Data shown Start Marker

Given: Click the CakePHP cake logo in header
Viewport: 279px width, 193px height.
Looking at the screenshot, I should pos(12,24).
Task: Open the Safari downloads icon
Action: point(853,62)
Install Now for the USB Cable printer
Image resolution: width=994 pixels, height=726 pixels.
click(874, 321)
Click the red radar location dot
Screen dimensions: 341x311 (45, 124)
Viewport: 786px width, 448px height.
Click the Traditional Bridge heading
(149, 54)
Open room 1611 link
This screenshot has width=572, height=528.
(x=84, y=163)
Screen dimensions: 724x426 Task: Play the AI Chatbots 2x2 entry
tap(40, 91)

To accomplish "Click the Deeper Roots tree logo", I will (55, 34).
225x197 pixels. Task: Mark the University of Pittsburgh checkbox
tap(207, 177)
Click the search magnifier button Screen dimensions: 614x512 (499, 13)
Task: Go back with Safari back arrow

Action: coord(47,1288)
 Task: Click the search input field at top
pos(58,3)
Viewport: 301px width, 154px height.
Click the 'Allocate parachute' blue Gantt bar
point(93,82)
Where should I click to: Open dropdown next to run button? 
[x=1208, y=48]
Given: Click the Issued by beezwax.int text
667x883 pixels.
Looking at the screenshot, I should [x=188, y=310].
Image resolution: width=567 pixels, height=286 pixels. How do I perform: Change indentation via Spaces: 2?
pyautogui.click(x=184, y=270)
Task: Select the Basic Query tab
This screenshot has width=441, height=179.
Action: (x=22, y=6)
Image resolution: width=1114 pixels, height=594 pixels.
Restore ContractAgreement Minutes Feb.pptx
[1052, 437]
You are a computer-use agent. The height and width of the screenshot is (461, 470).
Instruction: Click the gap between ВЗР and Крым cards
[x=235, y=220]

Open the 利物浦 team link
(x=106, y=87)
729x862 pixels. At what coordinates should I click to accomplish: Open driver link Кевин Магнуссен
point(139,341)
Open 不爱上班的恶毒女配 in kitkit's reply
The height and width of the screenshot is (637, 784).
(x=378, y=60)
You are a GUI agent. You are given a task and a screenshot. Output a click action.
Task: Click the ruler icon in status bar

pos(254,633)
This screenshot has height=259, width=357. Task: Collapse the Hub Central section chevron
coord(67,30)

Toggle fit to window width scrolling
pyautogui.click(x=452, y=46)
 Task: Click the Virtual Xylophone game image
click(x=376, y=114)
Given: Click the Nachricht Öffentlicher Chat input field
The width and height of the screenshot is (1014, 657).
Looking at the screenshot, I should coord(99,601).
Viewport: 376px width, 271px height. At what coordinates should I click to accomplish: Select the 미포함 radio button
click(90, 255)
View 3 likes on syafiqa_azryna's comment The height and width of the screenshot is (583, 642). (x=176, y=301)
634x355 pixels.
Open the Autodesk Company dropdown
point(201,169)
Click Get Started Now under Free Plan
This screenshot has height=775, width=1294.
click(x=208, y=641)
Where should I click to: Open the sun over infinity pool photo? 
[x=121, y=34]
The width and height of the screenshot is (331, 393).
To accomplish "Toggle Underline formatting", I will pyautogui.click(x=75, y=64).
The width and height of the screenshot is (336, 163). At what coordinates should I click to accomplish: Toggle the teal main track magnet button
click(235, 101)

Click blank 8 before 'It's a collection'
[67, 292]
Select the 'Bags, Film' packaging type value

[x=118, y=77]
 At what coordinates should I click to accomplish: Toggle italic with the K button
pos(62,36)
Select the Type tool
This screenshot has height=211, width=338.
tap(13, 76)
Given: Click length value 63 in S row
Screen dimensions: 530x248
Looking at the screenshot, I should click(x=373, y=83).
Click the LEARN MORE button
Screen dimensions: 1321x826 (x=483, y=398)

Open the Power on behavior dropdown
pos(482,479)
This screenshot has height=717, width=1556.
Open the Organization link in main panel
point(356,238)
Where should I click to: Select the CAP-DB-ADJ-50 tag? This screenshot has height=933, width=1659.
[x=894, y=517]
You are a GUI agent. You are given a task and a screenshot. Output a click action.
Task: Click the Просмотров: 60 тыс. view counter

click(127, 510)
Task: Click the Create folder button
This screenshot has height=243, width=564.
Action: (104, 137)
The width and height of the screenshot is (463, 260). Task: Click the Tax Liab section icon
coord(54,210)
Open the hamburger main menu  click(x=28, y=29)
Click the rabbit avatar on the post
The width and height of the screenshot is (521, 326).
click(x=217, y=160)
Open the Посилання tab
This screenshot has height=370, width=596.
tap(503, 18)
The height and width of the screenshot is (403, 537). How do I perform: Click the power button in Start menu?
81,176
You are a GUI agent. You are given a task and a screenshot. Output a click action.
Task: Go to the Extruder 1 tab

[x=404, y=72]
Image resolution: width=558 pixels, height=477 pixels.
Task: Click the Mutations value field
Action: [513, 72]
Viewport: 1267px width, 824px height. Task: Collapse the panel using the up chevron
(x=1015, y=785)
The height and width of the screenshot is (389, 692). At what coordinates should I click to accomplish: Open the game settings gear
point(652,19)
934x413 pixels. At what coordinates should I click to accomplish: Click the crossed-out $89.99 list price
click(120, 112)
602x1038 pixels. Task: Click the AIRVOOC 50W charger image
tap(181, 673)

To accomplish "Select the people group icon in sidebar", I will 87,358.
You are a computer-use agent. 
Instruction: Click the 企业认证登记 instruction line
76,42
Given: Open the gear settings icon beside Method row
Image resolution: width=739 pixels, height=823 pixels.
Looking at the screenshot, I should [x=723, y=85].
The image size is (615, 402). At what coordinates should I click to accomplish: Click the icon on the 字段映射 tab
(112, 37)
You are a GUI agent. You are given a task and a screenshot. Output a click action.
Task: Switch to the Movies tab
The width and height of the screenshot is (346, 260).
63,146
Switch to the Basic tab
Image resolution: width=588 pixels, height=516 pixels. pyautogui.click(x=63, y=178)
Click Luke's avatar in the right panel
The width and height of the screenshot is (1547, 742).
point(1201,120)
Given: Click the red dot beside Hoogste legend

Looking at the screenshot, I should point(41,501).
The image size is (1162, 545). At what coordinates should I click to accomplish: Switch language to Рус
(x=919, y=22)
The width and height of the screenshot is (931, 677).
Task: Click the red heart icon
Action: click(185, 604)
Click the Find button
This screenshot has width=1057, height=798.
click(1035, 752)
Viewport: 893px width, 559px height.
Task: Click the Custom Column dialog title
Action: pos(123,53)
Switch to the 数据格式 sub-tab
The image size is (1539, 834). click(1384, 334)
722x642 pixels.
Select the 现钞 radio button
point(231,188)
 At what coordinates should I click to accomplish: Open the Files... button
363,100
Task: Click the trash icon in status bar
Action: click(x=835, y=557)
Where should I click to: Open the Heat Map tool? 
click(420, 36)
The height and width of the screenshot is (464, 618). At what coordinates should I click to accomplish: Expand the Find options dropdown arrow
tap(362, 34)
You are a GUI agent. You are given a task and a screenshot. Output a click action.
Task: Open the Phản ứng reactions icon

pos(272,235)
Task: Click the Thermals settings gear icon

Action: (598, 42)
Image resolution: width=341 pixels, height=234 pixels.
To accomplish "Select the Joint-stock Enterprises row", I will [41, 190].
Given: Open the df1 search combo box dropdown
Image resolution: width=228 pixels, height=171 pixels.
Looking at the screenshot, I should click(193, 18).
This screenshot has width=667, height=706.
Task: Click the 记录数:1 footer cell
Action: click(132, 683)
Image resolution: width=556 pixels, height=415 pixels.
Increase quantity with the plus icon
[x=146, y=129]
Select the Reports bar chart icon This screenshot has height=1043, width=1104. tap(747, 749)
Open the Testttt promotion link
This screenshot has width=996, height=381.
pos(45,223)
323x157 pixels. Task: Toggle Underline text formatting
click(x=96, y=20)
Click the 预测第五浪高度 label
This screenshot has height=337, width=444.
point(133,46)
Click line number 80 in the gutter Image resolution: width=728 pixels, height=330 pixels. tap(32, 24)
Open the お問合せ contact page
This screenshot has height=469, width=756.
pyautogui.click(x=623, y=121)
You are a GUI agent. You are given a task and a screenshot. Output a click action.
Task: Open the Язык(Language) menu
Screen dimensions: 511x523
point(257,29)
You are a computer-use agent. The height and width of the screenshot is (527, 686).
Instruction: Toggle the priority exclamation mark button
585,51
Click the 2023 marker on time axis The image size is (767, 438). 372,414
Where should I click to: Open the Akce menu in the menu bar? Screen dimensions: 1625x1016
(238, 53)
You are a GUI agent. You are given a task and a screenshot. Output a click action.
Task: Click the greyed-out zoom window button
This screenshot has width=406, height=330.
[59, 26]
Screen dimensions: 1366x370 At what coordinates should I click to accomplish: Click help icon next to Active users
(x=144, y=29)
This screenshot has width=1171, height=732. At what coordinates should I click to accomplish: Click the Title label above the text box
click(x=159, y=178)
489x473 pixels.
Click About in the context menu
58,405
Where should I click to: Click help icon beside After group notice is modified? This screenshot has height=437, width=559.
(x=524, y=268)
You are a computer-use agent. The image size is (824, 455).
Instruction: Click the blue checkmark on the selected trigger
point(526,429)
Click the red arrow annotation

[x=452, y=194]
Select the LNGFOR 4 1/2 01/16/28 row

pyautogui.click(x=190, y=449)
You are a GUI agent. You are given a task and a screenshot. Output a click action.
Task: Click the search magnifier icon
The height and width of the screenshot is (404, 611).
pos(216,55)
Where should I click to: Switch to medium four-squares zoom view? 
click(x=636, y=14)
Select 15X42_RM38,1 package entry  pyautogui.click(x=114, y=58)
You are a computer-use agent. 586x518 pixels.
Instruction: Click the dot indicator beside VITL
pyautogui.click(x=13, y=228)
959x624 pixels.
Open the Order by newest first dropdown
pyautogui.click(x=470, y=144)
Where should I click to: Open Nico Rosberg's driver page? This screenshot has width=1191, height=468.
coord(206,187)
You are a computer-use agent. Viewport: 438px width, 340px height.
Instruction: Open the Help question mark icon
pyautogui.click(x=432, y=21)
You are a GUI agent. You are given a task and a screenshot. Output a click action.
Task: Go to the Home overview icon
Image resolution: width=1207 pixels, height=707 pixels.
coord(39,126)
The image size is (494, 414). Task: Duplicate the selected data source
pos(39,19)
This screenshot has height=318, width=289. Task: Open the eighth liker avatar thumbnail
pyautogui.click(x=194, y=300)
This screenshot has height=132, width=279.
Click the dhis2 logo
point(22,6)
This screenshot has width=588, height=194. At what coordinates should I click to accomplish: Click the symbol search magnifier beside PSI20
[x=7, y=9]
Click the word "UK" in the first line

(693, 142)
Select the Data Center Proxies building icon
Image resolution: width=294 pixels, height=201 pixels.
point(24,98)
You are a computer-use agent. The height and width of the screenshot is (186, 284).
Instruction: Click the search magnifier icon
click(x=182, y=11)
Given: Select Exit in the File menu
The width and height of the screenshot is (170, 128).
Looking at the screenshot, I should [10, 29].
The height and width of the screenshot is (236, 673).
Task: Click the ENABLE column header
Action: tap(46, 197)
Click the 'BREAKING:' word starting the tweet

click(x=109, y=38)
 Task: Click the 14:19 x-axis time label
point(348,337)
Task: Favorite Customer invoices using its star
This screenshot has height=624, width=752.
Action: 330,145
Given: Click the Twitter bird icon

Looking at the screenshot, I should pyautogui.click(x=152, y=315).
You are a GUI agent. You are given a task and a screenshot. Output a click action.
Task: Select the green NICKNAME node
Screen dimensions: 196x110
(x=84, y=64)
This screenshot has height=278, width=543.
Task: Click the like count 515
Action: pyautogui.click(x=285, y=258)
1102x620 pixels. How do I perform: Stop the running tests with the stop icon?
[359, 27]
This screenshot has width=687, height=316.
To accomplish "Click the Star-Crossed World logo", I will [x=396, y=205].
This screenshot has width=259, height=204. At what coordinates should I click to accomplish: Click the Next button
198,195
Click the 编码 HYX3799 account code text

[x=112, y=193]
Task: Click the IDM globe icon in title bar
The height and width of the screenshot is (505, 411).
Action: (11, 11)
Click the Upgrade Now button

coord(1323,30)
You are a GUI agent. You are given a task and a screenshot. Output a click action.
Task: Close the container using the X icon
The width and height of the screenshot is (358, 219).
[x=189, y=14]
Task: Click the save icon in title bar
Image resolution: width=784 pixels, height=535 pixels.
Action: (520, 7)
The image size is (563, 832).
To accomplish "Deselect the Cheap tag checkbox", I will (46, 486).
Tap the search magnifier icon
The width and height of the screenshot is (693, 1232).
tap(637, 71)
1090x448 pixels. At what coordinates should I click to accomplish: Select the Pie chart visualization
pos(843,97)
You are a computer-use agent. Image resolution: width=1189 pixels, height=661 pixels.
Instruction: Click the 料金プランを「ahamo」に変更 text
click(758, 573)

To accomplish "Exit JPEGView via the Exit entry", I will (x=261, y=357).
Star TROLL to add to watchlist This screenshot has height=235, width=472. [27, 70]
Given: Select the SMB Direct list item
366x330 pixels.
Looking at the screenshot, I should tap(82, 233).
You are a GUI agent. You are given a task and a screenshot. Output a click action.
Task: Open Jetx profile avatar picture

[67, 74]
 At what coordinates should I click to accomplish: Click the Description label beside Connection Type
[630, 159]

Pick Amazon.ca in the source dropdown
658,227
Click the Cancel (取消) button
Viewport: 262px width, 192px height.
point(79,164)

Data shown End Marker

= Problem description =
The lines holding the string "computer" in the listing above are what you should copy out.

= Response area =
You are a computer-use agent. The height and width of the screenshot is (461, 470).
You are a computer-use agent. 
You are a computer-use agent. The height and width of the screenshot is (527, 686).
You are a computer-use agent. The image size is (824, 455).
You are a computer-use agent. 586x518 pixels.
You are a computer-use agent. Viewport: 438px width, 340px height.
You are a computer-use agent. The height and width of the screenshot is (186, 284).
You are a computer-use agent. Image resolution: width=1189 pixels, height=661 pixels.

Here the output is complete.